■ EXERCISE: Display each line of the records that contains the string "heading", treating uppercase and lowercase as different.

■ LISTING:
________________________

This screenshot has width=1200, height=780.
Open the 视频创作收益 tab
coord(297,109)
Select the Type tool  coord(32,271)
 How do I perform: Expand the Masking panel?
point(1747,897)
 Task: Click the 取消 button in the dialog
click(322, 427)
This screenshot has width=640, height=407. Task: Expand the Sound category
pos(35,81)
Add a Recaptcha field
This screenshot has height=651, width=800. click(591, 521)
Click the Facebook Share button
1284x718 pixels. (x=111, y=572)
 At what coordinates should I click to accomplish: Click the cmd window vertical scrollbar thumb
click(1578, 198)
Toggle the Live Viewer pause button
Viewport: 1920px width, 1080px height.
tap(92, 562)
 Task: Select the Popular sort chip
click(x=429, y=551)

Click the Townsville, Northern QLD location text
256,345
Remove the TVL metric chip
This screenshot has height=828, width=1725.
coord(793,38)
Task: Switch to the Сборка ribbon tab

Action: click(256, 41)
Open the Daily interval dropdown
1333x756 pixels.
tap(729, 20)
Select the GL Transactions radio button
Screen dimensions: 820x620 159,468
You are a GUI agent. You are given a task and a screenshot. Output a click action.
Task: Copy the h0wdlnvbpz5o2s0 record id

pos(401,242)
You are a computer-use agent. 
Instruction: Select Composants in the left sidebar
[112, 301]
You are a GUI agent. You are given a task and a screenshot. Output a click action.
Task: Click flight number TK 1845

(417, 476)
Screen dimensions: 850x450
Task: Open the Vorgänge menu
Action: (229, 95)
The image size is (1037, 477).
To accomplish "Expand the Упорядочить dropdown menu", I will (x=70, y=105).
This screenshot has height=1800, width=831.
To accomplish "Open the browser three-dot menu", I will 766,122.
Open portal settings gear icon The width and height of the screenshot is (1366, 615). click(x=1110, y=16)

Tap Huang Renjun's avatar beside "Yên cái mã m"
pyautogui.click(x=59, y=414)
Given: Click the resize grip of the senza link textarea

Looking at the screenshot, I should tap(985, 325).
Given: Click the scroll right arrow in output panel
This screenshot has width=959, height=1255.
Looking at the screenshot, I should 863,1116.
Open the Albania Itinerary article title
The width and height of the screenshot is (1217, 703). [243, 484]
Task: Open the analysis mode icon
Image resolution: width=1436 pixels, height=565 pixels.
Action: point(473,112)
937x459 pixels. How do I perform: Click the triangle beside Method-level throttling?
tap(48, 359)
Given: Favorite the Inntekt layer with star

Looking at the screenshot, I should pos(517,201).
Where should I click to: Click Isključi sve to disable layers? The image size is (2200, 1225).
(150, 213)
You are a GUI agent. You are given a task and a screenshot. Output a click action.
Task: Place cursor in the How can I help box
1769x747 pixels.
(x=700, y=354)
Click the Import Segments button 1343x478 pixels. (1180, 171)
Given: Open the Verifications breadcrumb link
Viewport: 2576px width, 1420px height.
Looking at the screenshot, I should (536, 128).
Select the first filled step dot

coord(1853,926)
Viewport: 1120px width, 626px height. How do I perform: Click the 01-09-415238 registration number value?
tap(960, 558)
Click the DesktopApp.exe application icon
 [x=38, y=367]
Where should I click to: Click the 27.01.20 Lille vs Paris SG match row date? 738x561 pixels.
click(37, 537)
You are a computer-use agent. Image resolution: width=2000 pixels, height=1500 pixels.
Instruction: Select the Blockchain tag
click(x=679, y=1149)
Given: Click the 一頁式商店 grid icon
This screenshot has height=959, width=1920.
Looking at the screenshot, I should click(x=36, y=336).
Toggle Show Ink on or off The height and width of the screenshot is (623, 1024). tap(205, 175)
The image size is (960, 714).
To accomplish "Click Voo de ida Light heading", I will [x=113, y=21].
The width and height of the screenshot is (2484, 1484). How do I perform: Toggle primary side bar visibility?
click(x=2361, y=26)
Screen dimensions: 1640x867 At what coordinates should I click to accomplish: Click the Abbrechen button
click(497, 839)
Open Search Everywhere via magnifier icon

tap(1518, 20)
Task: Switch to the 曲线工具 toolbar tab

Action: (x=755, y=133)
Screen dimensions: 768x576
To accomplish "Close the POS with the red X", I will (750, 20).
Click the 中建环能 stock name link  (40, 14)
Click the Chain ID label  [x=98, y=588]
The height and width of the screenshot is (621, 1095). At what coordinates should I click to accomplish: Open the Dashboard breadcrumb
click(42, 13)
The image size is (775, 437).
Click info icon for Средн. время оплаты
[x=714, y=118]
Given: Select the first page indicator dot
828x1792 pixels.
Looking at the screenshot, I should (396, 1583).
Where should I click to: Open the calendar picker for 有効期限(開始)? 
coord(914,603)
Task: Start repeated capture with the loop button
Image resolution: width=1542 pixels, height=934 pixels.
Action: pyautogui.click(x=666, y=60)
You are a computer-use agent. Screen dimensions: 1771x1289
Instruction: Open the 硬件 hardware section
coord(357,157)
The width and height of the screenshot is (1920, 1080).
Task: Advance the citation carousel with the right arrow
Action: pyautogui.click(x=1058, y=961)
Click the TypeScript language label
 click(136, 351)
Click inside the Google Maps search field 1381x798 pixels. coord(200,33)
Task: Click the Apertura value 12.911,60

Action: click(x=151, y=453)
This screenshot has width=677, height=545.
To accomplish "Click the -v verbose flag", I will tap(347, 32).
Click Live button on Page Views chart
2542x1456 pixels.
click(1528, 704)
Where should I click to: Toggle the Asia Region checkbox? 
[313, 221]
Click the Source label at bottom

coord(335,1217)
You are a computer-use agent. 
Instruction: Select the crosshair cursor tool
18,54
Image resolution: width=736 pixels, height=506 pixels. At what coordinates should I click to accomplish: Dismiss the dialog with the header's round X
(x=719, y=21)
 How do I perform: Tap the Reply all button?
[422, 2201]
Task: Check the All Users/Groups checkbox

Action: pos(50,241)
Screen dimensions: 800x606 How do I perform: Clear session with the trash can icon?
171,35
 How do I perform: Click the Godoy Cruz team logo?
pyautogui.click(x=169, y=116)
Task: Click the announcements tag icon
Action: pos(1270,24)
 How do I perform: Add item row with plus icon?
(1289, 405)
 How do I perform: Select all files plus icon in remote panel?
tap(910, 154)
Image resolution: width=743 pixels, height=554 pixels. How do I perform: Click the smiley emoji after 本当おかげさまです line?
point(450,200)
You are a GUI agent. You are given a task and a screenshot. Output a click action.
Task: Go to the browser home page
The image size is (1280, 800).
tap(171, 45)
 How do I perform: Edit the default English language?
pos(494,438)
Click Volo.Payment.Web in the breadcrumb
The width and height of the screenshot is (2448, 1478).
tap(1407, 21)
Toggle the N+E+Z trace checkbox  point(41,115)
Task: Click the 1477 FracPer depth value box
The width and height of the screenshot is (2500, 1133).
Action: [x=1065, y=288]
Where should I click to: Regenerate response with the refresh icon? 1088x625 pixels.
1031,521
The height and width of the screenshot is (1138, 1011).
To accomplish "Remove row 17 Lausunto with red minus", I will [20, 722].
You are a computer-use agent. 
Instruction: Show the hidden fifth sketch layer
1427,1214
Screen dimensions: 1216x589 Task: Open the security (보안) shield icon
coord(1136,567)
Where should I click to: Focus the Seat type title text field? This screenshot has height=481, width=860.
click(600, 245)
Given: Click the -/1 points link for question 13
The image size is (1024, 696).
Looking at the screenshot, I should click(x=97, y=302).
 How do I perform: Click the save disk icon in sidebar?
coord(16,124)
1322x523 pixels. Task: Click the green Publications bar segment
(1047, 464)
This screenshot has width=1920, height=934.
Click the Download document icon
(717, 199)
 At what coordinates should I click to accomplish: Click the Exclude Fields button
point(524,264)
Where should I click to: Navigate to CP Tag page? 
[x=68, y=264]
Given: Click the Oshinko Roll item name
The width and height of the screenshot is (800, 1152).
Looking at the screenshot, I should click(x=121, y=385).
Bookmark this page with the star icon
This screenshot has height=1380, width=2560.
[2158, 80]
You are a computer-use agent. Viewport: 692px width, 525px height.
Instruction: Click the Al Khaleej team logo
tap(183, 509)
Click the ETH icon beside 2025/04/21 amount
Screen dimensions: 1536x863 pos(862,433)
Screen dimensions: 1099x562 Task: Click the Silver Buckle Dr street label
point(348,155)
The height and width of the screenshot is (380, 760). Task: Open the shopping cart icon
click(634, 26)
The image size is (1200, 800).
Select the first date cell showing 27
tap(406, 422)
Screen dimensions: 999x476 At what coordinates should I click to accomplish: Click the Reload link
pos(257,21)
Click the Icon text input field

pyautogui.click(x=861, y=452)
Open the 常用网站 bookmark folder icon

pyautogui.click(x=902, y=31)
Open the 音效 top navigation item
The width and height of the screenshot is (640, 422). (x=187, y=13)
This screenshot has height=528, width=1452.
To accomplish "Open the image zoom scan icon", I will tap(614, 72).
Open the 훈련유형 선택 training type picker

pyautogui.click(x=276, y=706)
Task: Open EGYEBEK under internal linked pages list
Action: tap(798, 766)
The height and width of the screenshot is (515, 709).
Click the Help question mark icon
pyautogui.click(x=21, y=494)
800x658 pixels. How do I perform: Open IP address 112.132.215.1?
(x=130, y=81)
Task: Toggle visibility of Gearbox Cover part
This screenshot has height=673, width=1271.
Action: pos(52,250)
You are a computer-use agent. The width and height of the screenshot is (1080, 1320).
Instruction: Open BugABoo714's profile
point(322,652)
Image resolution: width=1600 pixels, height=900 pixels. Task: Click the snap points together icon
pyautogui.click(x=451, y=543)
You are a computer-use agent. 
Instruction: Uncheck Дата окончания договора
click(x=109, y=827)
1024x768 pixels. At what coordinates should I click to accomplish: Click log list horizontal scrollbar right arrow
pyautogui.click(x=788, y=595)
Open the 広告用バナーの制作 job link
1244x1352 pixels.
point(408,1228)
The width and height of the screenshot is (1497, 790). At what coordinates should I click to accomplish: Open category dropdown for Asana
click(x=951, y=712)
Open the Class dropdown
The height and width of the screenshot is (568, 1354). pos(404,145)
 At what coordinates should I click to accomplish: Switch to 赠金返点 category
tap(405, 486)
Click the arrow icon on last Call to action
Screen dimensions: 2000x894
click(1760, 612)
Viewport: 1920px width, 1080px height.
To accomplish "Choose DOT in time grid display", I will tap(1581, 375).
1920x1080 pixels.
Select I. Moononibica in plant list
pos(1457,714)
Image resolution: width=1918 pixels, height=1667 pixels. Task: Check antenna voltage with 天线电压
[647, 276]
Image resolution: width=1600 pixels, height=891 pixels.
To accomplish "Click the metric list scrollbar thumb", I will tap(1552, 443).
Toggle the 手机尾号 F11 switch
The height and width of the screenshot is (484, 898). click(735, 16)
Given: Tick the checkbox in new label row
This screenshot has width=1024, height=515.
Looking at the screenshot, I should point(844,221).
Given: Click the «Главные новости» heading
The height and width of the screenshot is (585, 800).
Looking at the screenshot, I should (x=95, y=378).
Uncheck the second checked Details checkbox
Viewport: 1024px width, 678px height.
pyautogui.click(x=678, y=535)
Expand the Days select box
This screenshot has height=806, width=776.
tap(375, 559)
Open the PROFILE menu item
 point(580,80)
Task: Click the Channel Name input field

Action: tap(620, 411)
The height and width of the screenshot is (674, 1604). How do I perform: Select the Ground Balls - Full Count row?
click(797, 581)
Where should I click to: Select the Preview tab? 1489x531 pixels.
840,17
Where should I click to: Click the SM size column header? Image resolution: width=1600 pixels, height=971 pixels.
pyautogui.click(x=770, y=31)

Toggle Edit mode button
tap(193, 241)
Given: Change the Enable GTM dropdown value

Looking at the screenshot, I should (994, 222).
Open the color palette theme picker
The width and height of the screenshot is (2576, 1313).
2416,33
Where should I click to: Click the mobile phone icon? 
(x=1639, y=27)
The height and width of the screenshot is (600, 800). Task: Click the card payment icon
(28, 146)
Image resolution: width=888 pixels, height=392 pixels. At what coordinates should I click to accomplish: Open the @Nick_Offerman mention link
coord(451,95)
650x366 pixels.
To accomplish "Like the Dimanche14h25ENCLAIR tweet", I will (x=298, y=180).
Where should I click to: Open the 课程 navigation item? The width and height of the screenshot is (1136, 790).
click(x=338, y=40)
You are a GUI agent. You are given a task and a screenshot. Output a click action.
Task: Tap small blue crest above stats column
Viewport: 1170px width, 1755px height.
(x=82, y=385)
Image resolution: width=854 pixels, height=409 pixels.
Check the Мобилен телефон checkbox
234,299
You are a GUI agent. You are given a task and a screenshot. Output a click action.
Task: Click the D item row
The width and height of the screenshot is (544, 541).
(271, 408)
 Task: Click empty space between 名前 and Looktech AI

________________________

■ COMPLETE RESPONSE:
To accomplish "Click Voo de ida Light heading", I will [x=113, y=21].
Given: Click the «Главные новости» heading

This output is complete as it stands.